Он спокойно продолжал ехать своей дорогой, и вот уже засверкали одна за другой молнии, а девушка стала сильно дрожать. Полился обильный дождь. Я снял свой плащ, чтобы закрыть нас спереди, и в тот же миг, ослепленные вспышкой, мы увидели, как в ста шагах ударила молния. Лошади стали на дыбы, а мою бедную спутницу охватили спазматические конвульсии. Она бросилась ко мне и крепко прижалась; я же наклонился, чтобы поправить сбившийся плащ, и, воспользовавшись благоприятным случаем, приподнял ее платье. Она пыталась сопротивляться, но в эту минуту раздался новый удар грома, заставивший ее оцепенеть. Стараясь укрыть нас обоих плащом, я привлек ее к себе, и, благодаря этому движению, совпавшему с толчком экипажа, она упала на меня в самом благоприятном положении. Не теряя времени и сделав вид, что хочу поправить часы в кармане панталон, я приготовился к штурму. Поняв, что если не помешать мне сразу же, то к защите не останется никаких средств, она сделала усилие, но, сдерживая ее, я сказал, что если она не изобразит обморок, возница обернется и все увидит. Я предоставил ей удовольствие называть меня нечестивцем, подлецом и всеми именами, какие только она могла вспомнить. Победа была полной и не оставляла желать ничего лучшего. Дождь продолжал лить потоками, в лицо дул крепкий ветер. Вынужденная оставаться в том же положении, она стала жаловаться, что я обесчещу ее, так как возница может все заметить.
- Я слежу за ним, он и не думает оборачиваться. Кроме того, мы закрыты плащом. Будьте благоразумны и изобразите обморок, я все равно не отпущу вас.
Она, по всей видимости, смирилась и спросила, неужели меня не страшит молния. Успокоенная ответом и чувствуя мой экстаз, она осведомилась, кончил ли я. С улыбкой я возразил, что еще нет и прошу ее согласия до самого конца грозы.
- Соглашайтесь, или я сброшу плащ.
- Ужасный человек, из-за вас я буду несчастна до конца своих дней! Но теперь-то вы удовлетворены?
- Нет.
- Что же еще?
- Тысячу поцелуев.
- Почему я так несчастна?!
- Скажите, что прощаете меня, и признайтесь, вам было приятно со мной?
- Вы сами знаете. Я вас прощаю.
Тогда я возвратил ей свободу, однако позволив себе при этом некоторые вольности.
- Я хочу слышать, что вы любите меня.
- Нет, вы безбожник, и вас ждет ад.
Наконец природа успокоилась. Целуя ей руки, я сказал, что возница ничего не видел и она может не беспокоиться, а кроме того, я излечил ее от страха перед грозой. Она отвечала, что, во всяком случае, до сих пор ни одна женщина не излечивалась подобным способом.
- За тысячу лет это должно было случиться миллионы раз. Даже более. Садясь в коляску, я на то и рассчитывал, ведь у меня не оставалось никаких других средств добиться вас. Не огорчайтесь, ни одна боязливая женщина не смогла бы на вашем месте сопротивляться.
- Конечно, но теперь я буду ездить только с мужем.
- И поступите весьма безрассудно, ведь он не догадается успокоить вас таким же лекарством.
- Это справедливо, с вами узнаешь много необычного, но все-таки мы больше не будем ездить наедине.

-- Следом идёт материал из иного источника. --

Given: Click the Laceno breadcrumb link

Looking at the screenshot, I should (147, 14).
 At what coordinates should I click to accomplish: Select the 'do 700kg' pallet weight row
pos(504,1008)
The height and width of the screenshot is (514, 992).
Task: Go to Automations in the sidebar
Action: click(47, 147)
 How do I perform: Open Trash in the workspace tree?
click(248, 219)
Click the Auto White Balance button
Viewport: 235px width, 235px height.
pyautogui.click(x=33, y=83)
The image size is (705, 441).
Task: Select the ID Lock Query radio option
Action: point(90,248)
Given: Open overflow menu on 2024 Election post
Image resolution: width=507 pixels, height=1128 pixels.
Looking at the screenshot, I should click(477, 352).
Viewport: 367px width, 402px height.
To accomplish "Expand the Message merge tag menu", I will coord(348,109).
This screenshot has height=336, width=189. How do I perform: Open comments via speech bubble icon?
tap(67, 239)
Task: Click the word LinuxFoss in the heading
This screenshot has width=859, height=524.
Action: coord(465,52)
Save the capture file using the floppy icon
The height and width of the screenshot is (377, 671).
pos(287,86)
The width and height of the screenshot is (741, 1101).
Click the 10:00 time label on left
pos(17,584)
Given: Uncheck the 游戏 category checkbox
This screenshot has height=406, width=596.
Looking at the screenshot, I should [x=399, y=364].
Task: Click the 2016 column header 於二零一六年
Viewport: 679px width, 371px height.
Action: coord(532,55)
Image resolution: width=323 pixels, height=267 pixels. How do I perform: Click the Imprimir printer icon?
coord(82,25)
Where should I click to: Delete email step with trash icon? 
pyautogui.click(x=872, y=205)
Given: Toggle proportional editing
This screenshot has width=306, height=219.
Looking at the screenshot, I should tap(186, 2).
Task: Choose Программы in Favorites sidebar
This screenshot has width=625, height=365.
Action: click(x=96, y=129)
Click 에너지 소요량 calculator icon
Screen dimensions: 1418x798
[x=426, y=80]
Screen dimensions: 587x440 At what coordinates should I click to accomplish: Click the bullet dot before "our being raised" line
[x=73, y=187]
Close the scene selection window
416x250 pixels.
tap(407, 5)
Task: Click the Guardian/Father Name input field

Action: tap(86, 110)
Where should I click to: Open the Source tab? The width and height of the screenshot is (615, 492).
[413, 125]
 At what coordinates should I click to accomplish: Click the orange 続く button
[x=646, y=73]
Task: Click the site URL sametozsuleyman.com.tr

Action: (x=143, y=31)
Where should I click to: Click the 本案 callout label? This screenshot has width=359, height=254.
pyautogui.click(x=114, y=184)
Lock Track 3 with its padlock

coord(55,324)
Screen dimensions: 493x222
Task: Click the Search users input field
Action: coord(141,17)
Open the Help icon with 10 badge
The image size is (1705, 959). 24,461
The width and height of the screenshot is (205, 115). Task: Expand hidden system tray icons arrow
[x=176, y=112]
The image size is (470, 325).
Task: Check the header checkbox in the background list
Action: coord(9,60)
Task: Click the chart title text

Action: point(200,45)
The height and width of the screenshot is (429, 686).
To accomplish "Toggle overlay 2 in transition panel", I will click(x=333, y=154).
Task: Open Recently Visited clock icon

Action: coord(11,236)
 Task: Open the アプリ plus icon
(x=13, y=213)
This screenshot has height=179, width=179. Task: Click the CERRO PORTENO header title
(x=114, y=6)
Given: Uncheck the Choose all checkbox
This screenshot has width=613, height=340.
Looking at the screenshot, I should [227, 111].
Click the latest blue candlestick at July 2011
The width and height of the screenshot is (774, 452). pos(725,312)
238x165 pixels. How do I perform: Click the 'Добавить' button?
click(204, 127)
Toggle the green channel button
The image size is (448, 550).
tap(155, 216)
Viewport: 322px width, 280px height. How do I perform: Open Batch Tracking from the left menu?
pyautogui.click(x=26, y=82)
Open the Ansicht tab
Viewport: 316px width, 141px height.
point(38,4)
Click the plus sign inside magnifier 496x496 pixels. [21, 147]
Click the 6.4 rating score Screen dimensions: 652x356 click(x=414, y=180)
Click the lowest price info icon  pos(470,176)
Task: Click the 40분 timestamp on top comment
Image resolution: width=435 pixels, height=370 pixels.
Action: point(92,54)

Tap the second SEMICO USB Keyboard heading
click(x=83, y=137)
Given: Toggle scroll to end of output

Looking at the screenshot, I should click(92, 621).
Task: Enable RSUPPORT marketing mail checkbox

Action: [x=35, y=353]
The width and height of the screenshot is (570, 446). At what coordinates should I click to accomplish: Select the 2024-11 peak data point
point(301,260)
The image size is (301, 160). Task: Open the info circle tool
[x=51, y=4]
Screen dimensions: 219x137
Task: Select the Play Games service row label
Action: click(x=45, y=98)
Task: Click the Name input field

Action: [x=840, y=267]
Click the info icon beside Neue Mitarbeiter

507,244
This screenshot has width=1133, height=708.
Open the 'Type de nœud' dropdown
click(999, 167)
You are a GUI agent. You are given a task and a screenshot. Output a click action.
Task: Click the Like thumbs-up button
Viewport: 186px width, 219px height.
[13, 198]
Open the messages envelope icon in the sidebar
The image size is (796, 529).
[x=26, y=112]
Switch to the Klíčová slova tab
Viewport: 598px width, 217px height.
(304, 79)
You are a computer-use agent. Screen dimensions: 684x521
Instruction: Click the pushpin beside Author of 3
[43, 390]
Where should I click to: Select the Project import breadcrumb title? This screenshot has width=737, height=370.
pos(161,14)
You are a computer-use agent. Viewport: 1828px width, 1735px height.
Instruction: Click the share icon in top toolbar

Беседуя таким манером, мы приехали в Пазеан на час раньше остальных. Моя красавица сразу же сбежала и заперлась в своей комнате, а я тем временем рылся в кошельке, чтобы найти экю для возницы, который стоял, улыбаясь.
- Чему ты смеешься? - спросил я его.
- Вы сами знаете.
- Вот тебе дукат, и смотри не болтай.
За ужином только и говорили о грозе, и откупщик, знавший боязливость своей жены, сказал, что теперь я уж, конечно, никогда не соглашусь ехать вместе с нею. "А я и тем более, - поспешила добавить кокетка. - Он безбожник, который отпускает шуточки, даже когда гремит гром".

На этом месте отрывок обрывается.